Verizon Public Policy on Netflix

Jimmy Hess mysidia at gmail.com
Fri Jul 11 22:58:53 UTC 2014


On Fri, Jul 11, 2014 at 5:05 PM, Naslund, Steve <SNaslund at medline.com> wrote:
> Here we go down the rabbit hole again.  This is not difficult.  An Internet Service Provider is an entity that provides Internet connectivity to its customers for some consideration.

> If you are looking for a legal definition of an ISP you are not going to find (a >satisfactory) one.  The FCC does have specific rules that define carriers
>such as ILEC, CLEC, RLEC, and those have definitions.  ISP is really a term
> that describes a line of business.  There is no engineering definition of an
> ISP that is defined by any regulatory body that I am aware of.

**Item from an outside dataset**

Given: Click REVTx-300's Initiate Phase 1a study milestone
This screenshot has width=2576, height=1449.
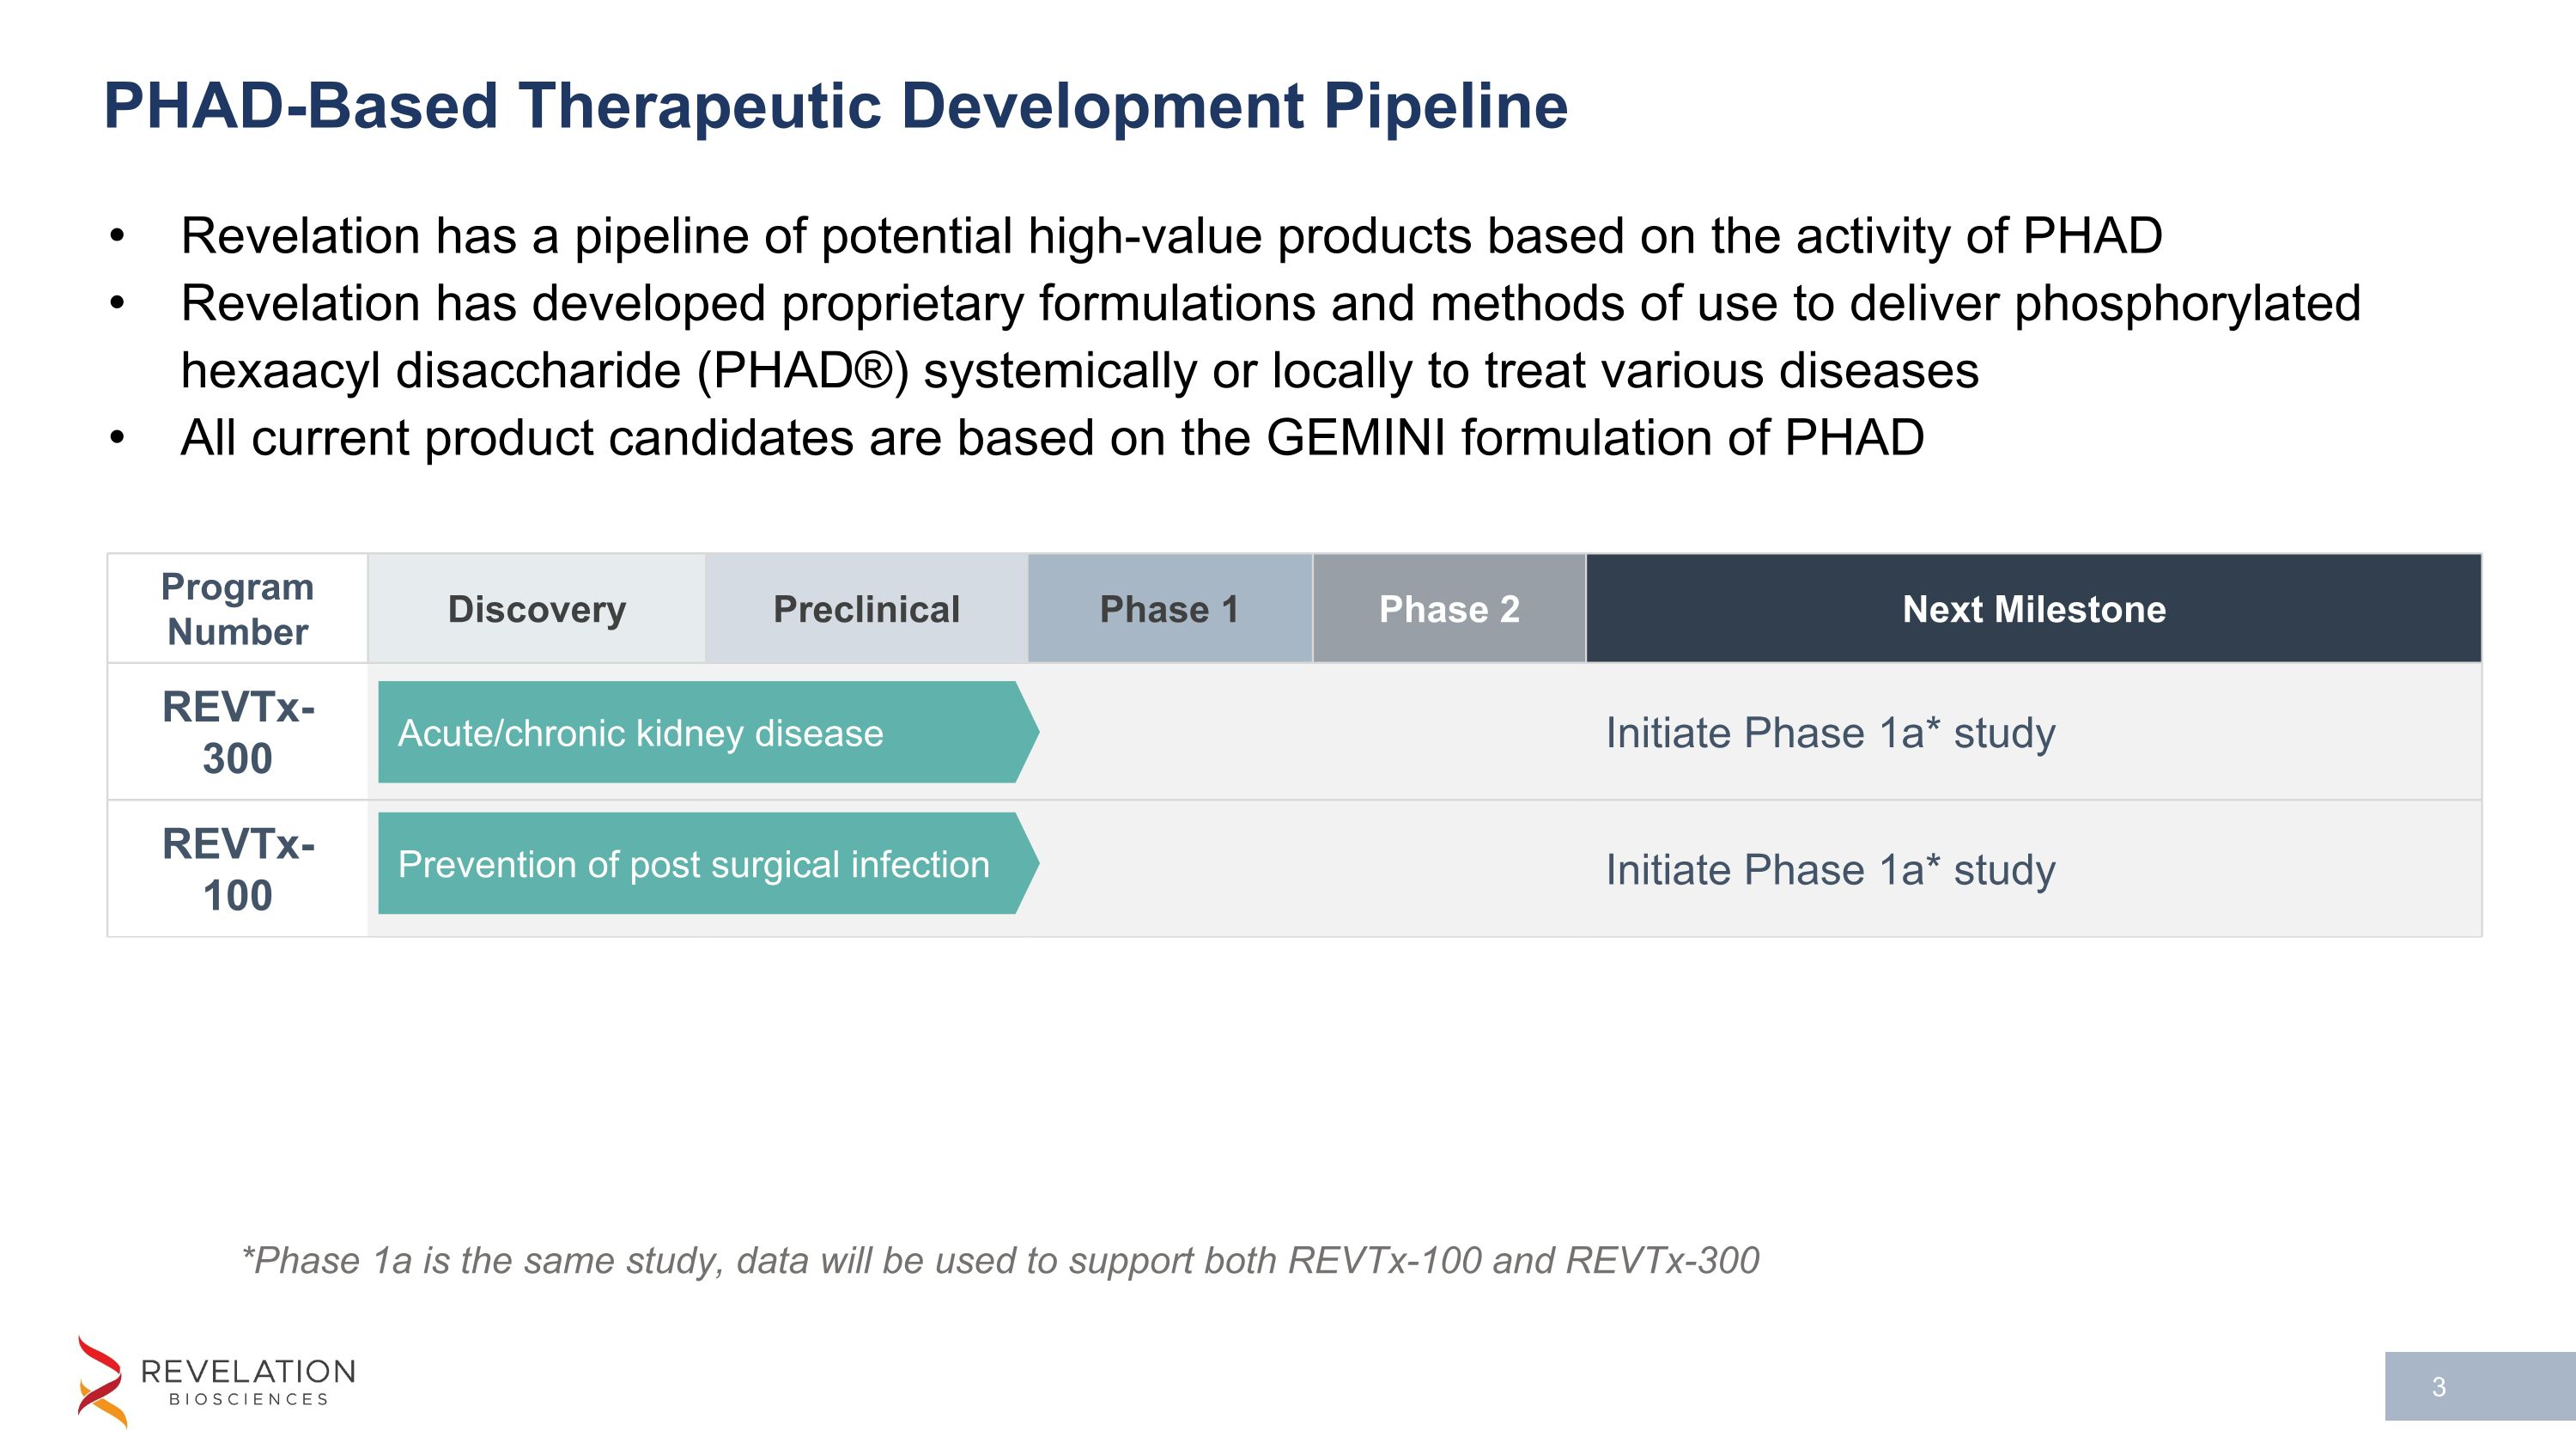Looking at the screenshot, I should pos(1830,733).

Correct.  "ISP" is  not a specific technology or business.    It is
based on what is being sold.
You can be selling customers a dial-up service where your customers
are presented with a shell prompt over the dial-in terminal connected
to a hosted Unix server you are renting with connectivity from a 56K
leased line, and you are still an ISP.

By common definitions, by the way,  Youtube has been referred to as an
ISP.   An ISP is a company that  generates revenue by providing
connectivity to internet resources (in this case:  streaming video).

Usually  ISP is used to refer to providers that are selling complete
internet connectivity, however,  not organizations that merely run one
website providing entertainment or e-commerce.

You can subdivide the idea of ISP into  various related ideas such as
"Online Service Provider",   "Network Service Provider",   "Broadband
Service Provider",  "E-mail service provider",  "Mobile Data
Provider",  etc

Which are more informative,  but generally equally vague  and informal.